Lester Bowie mira a los ojos, desafiante: «Art Ensemble of Chicago soy yo», viene a decirnos cual Rey Sol reencarnado en batín. Don Moye habla de A.E.O.C. como de un bien de propiedad compartida. Es el quinto A.E.O.C., como Zeppo era el quinto Hermano Marx, después de Gummo, Chico, Harpo y Groucho, que, no obstante, para la historia fueron tres y, como mucho, medio más por lo que corresponde al zeporro de Gummo (de Zeppo no se acordó ni la autora de sus días).
Como no podía ser de otro modo, este hijo de Detroit, una «fuerza de la Naturaleza» según le ha llamado con propiedad el cronista, se hizo con el puesto al que otros habían opositado y al punto impuso su autoridad. Le vimos en el Teatro Alcalá-Palace -pongamos que hablo de Madrid- en noche que no olvidaremos mientras vivamos, y otra vez, con las rayas de la metáfisis surcando su rostro o a barba vista, con A.E.O.C. y derivados, y con Los Leaders en sus distintas metamorfosis y con el trío de Kirk Light- sey, que es una especie de Leaders en pequeñito.
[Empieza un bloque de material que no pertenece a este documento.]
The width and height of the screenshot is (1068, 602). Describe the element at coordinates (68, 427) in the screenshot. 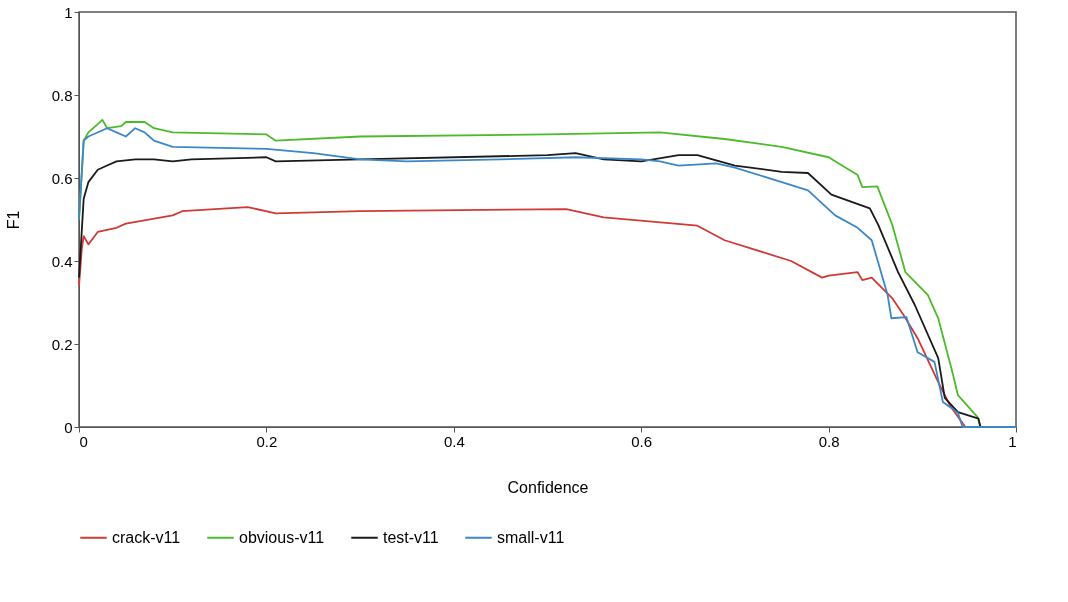

I see `y-tick-label: 0` at that location.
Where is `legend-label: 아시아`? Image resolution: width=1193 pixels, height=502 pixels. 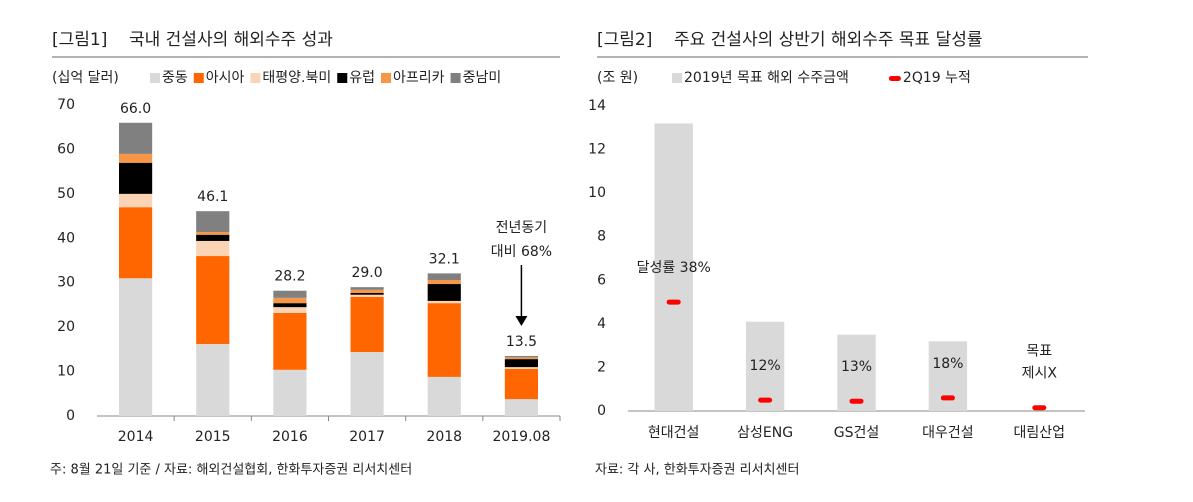 legend-label: 아시아 is located at coordinates (226, 78).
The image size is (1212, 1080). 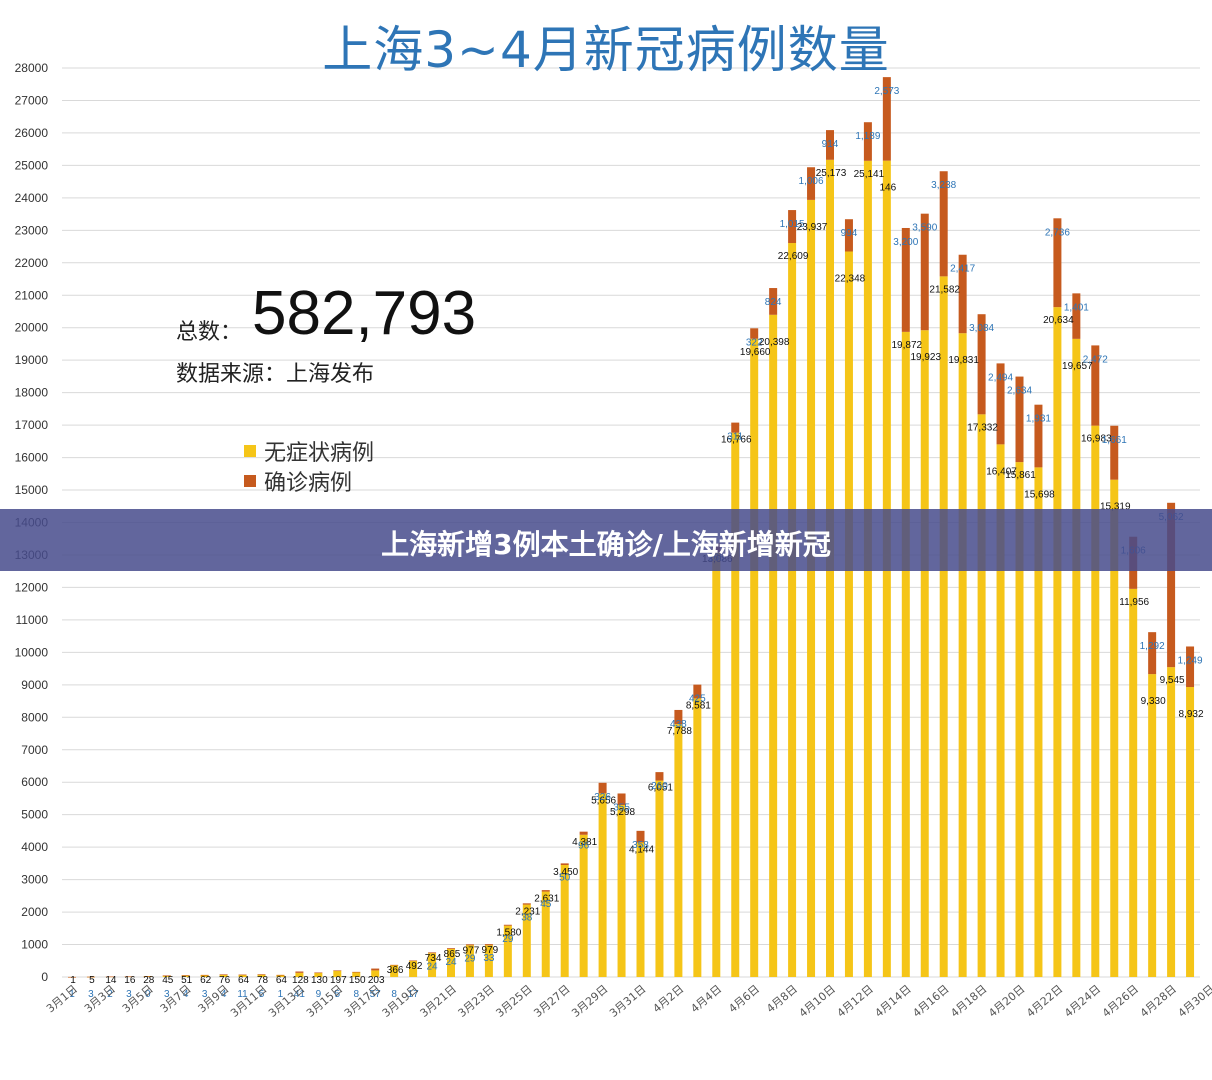 I want to click on legend-swatch-confirmed, so click(x=250, y=481).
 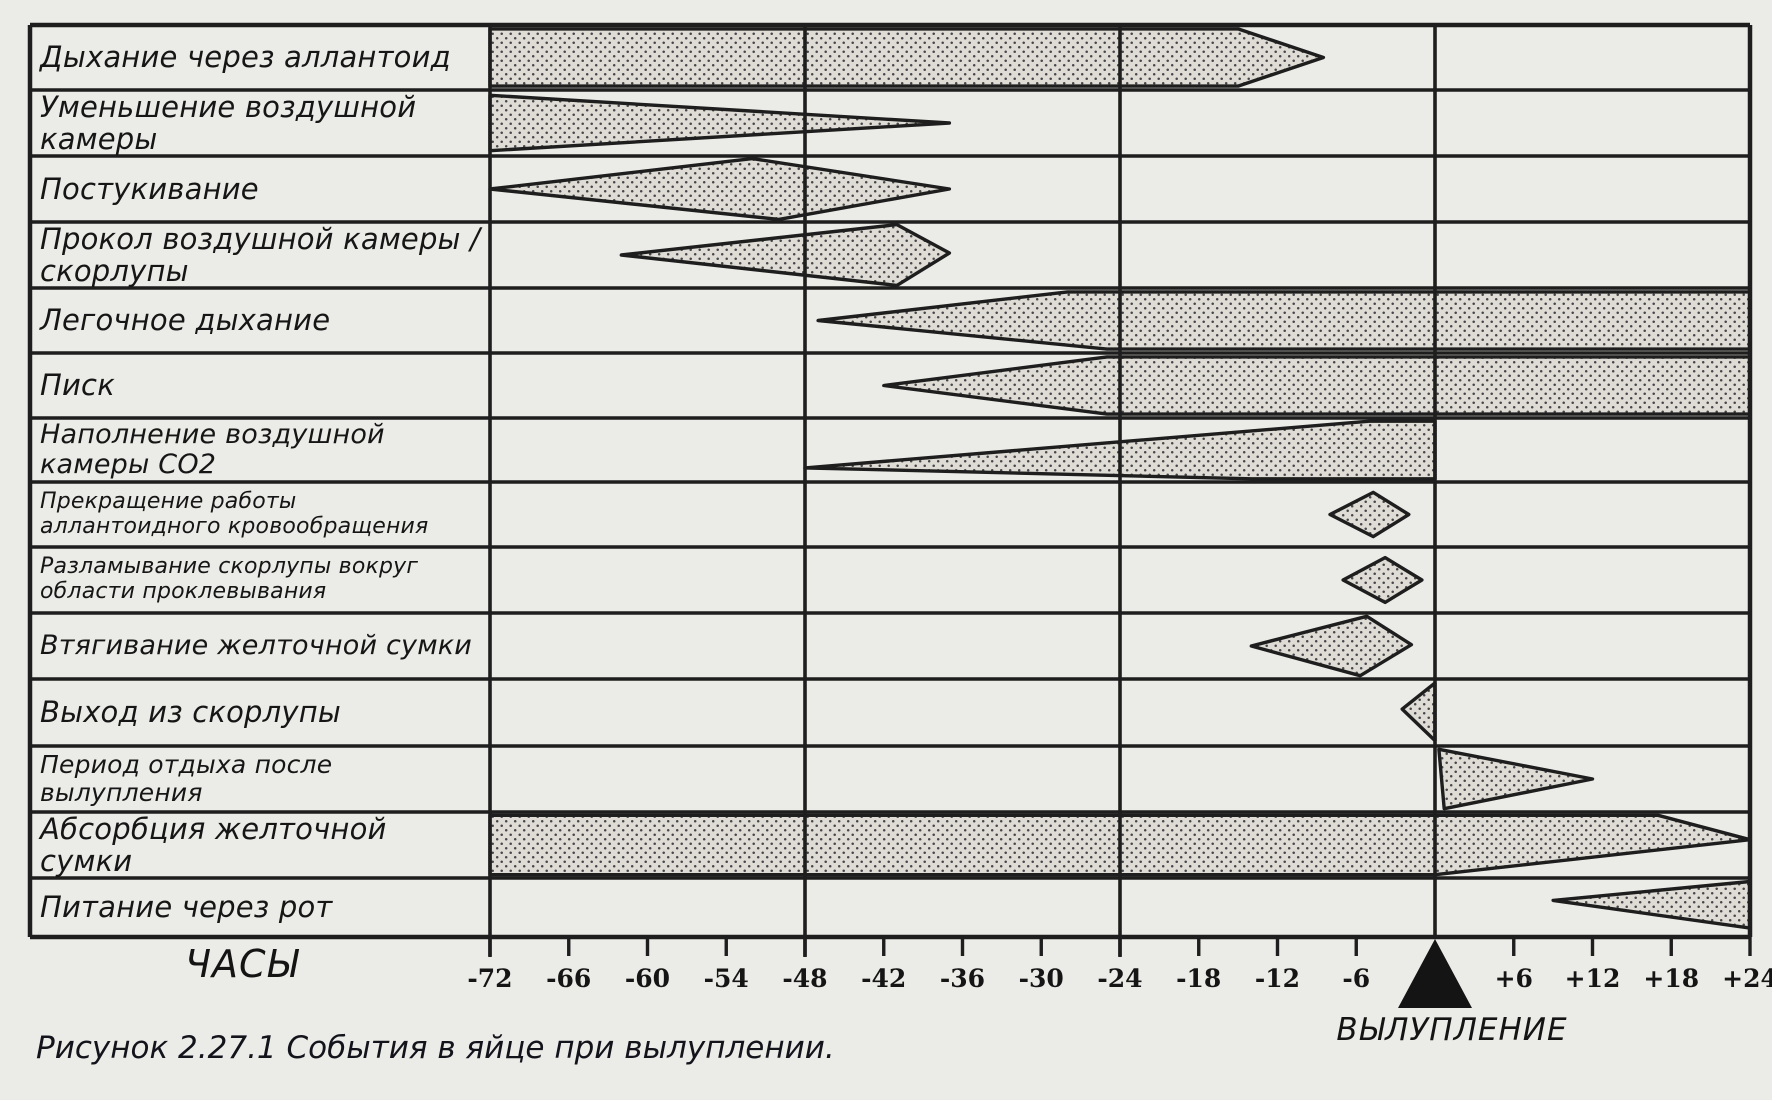 I want to click on axis-tick-label: -30, so click(x=1041, y=978).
Vino esta última vez con el larguirucho pianista - quien para siempre será «el pianista de Dexter Gordon» en la noche en que «Desiderio-Desiderio (siempre triste, nunca serio)» nos enseñó en qué consiste el jazz, en un campo de fútbol perdido en la inmensidad del extrarradio matritense- para tocar una semana en el Café Central de la Villa y Corte, dos días en el Café España de Valladolid y uno más en Bilbao, abriéndose un hueco entre el ejército de loritos de la tradición (Iglub!) de sólo 21 años de edad -coro de perplejidad- convenientemente arrullados por las multinacionales del disco misil tierra-aire, que están que beben los vientos por estos chicos.
Don Moye pertenece a una especie en vías de extinción: la de los músicos que, además de hacer música, piensan -puede comprobarlo el lector en la entrevista adjunta-. Como miembro de A.E.O.C. participó en la última gran aventura del jazz moderno que fue la perpetración de la Great Black Music, especie esencialmente omnívora en cuya virtud cifraron sus promotores las esperanzas de regeneración del jazz. Los años les/nos han jugado una mala pasada.
En tiempos en que los destinos de la música de nuestros amores se rigen desde las mesas de los despachos, con los instrumentos musicales en manos de los no-pensantes (ergo cabezas-cuadradas), pagó su rebeldía con el exilio y la marginación.
Uno, en su inocencia, se veía a sí mismo llegado a la edad provecta, compartiendo unos spaghettis al pesto con Don Moye, contemplando ambos el mundo y a sus gentes desde la perspectiva del chico malo finalmente reconocido y el crítico de jazz corrupto pero no demasiado y a lo mejor es que contra Wynton/Alvarez del Manzano vivimos mejor.
Curiosamente, en este Madrid de tono gris-tonto, Moye se aproximó como nunca a la idea que se tiene del batería de jazz como inscrito en una tradición que se remonta a los tiempos de Nueva Orleans y se redefine a partir de la aportación de Kenny Clarke (de todos modos, el gremio de los baterías viene siendo el estamento más dinámico, dentro de lo que cabe, entre los nuevos jazzistas).
Uno piensa que hora es de poner las cosas en su sitio y restituir su orden natural a los acontecimientos. Que el mundo facundo del jazz haya apartado de su lado a Don Moye -a él y a todos los que son como él-, es una infamia. Que, a lo más, se le aparque en el apartado dichoso de la vanguardia, sub-especie de folclóricos, como forma sutil de tenerlo sujetito.
Una música que avanza hacia atrás y secciona la parte de su pasado que no se aviene con los intereses de quienes se dedican a venderla, define a quienes la practican, pues no sólo es una injusticia: es del género idiota (Lou Reed lo vió antes que nadie, los llama «músicos idiotas») porque es suicida (de haber tocado jazz, a Bela Bartok se le seguiría considerando hoy vanguardia). En tanto en cuanto Don Moye siga en la brecha, seguirá siendo uno de nuestros héroes.